The property group’s collapse last year was part of a larger crisis in China’s real estate sector that has dragged down growth in the country. The world’s second-largest economy narrowly avoided a contraction in the second quarter, with gross domestic product expanding 0.4 per cent, year on year.
Evergrande has more than $300bn of liabilities, about $20bn of which are offshore dollar-denominated bonds. Its collapse has rattled the offshore dollar bond market and put pressure on local governments that relied heavily on the real estate market for revenue and growth.
Ke Peng, an executive at another Evergrande subsidiary, Hengda Real Estate Group, also participated in the arrangement and has also resigned, said Evergrande.
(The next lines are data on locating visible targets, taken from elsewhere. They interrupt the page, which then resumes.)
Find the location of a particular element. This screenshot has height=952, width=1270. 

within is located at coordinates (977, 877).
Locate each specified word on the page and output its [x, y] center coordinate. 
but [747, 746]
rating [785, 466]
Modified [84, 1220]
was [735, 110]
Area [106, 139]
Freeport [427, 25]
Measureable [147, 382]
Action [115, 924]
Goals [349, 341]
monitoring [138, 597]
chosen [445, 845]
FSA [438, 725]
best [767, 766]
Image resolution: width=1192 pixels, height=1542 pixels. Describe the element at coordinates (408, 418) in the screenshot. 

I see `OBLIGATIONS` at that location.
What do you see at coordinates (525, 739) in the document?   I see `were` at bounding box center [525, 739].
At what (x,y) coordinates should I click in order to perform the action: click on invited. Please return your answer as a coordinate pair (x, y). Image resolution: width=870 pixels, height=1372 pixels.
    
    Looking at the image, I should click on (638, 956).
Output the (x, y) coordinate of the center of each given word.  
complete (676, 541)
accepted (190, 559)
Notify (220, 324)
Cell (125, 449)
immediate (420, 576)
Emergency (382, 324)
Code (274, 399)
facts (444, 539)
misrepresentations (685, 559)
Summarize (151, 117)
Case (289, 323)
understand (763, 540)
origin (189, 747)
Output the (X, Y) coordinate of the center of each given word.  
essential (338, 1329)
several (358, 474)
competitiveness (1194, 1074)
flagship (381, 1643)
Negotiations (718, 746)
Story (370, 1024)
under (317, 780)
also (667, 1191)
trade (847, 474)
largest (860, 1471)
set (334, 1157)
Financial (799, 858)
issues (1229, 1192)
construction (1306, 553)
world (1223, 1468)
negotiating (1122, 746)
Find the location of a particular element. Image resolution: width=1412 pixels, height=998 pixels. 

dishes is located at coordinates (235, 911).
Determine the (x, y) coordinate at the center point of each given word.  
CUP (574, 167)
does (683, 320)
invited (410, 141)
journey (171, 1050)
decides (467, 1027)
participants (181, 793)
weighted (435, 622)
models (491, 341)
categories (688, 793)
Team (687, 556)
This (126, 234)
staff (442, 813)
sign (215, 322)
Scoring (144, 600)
Shawn Siu, who is currently chair of Evergrande’s electric vehicle company, will become the new chief executive and Qian Cheng, an executive with the group, will take the chief financial officer role.
The company said that it was in talks with its subsidiary, Evergrande Property Services, over a repayment plan of the pledges, but did not give more details.
“The plan is mainly to set off the relevant sums by transferring assets of the Group to Evergrande Property Services,” Evergrande said.
In an interview with 21st Century Business Herald, a Chinese website, published on Friday, Siu said there was no personal appropriation of funds found during the investigation.
“The funds were used for the Group’s operations and repayment of the Group’s domestic and foreign debts,” Siu said.
The developer added that it was “considering” appointing an internal control consultant to review the company’s risk management procedures and would release a report about the investigation.
Evergrande is expected to announce its restructuring plan later in July. Hui Ka Yan, the billionaire founder of the group, remains an executive director after stepping down as chair last year.